Methods: We conducted a retrospective chart review extracting data from electronic health records of patients 65 years and older on chronic warfarin admitted between January 1, 2014 and June 30, 2016. We defined poor inpatient warfarin control as supra-therapeutic INRs (≥5) and limited analysis to INRs after 48 hours of hospitalization. We used logistic regression modelling to determine risk factors for poor control, and additional multivariate analysis to associate poor control with length of stay, bleeding, and mortality.

Results: There were 12,110 patients on chronic warfarin. Most patients (75.7%) were over age 75, female (51.2%), and white (70%). The most common comorbid medical conditions were congestive heart failure (46%), diabetes without chronic complications (31.4%), cerebrovascular disease (24%), chronic obstructive pulmonary disease (22.9%), moderate/severe chronic kidney disease (22.2%), and malignancy (22.1%). While 1,333 (11.0%) of patients reached an INR≥5 during the admission, 449 (33.7%) of these reached this maximum INR after 48 hours. When stratified by category, (poor control: INR≥5 after initial 48 hours versus non-poor control: INR<5 after initial 48 hours), length of stay more than doubled in the poor control group (15.6 days vs 6.8 days, <0.0001). The poor control group had a significantly higher bleed rate (27.4% vs 8.3%, adjusted OR 6.2, p<0.0001). While the overall mortality rate for the group was small (0.4%), there was a significantly higher mortality rate (3.12% vs 0.28%, adjusted OR 8.6, p<0.0001) in the group with poor control. Black race and weight were found to be protective against poor control after the first 48 hours; conversely, history of heart failure and antibiotic or amiodarone exposure were predictive of poor control. Moderate or severe CKD trended towards predicting poor control, but did not reach statistical significance (p<.068).
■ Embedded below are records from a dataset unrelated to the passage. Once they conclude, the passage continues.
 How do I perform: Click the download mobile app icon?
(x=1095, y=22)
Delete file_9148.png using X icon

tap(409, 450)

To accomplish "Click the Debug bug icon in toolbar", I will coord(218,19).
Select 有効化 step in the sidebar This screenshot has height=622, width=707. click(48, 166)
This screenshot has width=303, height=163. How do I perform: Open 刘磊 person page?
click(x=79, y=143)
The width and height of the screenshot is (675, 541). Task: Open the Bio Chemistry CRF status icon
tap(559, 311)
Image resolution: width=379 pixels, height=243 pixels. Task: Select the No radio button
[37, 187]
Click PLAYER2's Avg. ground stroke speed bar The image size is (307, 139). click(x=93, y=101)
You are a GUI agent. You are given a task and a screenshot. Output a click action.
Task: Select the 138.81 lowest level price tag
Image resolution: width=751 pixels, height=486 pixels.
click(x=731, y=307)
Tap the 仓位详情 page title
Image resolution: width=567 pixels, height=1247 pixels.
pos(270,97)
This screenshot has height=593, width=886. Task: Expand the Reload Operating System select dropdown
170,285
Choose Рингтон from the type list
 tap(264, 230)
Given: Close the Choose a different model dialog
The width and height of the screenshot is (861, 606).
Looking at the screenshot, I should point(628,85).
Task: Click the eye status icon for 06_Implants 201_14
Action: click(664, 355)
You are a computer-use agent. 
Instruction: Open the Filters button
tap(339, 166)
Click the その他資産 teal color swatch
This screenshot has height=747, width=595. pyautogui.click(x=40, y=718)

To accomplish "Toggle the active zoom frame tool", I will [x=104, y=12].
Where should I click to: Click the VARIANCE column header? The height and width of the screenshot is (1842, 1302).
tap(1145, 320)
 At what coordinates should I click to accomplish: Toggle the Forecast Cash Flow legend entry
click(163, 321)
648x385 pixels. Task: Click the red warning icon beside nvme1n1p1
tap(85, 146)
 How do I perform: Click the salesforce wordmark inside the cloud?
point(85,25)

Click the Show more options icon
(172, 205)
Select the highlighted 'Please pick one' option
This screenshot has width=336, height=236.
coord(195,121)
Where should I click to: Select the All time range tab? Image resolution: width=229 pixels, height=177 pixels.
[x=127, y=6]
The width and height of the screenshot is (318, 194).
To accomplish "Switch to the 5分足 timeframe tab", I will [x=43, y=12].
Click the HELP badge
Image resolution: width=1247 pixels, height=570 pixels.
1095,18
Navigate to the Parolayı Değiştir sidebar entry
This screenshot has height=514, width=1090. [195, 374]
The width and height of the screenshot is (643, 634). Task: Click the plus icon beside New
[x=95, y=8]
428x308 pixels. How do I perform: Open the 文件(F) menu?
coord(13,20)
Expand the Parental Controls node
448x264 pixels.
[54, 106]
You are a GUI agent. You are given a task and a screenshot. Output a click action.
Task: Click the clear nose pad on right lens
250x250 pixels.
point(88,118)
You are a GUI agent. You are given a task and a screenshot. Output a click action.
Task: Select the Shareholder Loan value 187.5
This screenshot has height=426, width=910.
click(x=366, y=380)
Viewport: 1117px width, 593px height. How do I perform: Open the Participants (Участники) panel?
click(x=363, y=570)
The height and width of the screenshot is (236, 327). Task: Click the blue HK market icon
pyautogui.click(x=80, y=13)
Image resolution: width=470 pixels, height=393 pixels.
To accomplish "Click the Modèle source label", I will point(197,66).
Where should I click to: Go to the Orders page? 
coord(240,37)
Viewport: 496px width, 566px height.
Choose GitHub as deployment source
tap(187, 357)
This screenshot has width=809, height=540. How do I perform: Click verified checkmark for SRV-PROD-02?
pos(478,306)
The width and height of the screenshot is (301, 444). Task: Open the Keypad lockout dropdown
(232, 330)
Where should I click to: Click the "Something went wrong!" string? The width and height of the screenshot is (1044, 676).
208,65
Conclusions: This is the largest study to date to examine warfarin quality metrics for older adults in the inpatient setting. We found that poor INR control is prevalent in the inpatient setting, is associated with poor outcomes, and is independently associated with low weight, heart failure, non-black race and antibiotic or amiodarone exposure. Our model may serve as the basis for identifying high risk patients on warfarin and for developing interventions for inpatient warfarin dosing strategies.